Project description:One of the most important irreversible oxidative modifications of proteins is carbonylation, the process of introducing a carbonyl group in reaction with reactive oxygen species. Notably, carbonylation increases with the age of cells and is associated with the formation of intracellular protein aggregates and the pathogenesis of age-related disorders such as neurodegenerative diseases and cancer. However, it is still largely unclear how carbonylation affects protein structure, dynamics, and aggregability at the atomic level. Here, we use classical molecular dynamics simulations to study structure and dynamics of the carbonylated headpiece domain of villin, a key actin-organizing protein. We perform an exhaustive set of molecular dynamics simulations of a native villin headpiece together with every possible combination of carbonylated versions of its seven lysine, arginine, and proline residues, quantitatively the most important carbonylable amino acids.
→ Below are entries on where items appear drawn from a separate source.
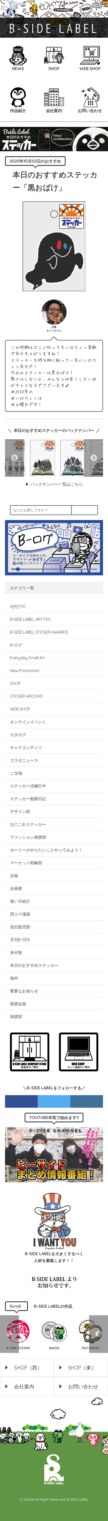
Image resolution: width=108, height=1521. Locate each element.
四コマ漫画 (20, 914)
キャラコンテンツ (26, 747)
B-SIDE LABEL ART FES (30, 619)
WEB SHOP (20, 709)
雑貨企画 (18, 1003)
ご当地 (16, 773)
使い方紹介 (20, 901)
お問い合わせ (83, 1386)
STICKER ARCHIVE (27, 696)
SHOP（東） (82, 1367)
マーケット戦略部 (26, 862)
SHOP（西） (28, 1367)
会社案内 (24, 1386)
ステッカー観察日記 (28, 798)
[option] (42, 458)
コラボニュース (24, 760)
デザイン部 (20, 811)
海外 (14, 978)
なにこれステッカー (28, 824)
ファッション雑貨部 (28, 837)
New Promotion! (24, 670)
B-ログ (16, 644)
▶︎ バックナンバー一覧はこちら (54, 484)
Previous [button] (14, 458)
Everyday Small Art (27, 657)
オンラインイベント (28, 721)
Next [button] (93, 458)
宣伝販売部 (20, 926)
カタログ (18, 734)
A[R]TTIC (18, 606)
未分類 (16, 952)
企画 (14, 875)
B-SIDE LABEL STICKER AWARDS (39, 632)
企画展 (16, 888)
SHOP (15, 683)
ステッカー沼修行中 (28, 785)
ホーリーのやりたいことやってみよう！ (46, 849)
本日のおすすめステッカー (34, 965)
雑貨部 (16, 1016)
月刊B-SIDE (20, 939)
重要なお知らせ (24, 990)
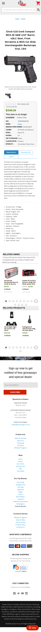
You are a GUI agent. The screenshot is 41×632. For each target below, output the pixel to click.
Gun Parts (20, 464)
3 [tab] (13, 301)
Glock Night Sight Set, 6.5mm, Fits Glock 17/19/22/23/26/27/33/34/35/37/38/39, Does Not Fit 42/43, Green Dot (11, 331)
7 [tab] (28, 301)
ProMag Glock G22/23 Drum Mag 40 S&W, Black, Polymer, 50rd (28, 329)
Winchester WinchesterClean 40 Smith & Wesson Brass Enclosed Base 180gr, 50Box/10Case (11, 285)
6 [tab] (24, 301)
Surprisingly, our results suggest that high levels of carbonylation, far above those associated with cell death in vivo, may be required to destabilize and unfold protein structure through the disruption of specific stabilizing elements, such as salt bridges or proline kinks, or tampering with the hydrophobic effect. On the other hand, by using thermodynamic integration and molecular hydrophobicity potential approaches, we quantitatively show that carbonylation of hydrophilic lysine and arginine residues is equivalent to introducing hydrophobic, charge-neutral mutations in their place, and, by comparison with experimental results, we demonstrate that this by itself significantly increases the intrinsic aggregation propensity of both structured, native proteins and their unfolded states. Finally, our results provide a foundation for a novel experimental strategy to study the effects of carbonylation on protein structure, dynamics, and aggregability using site-directed mutagenesis.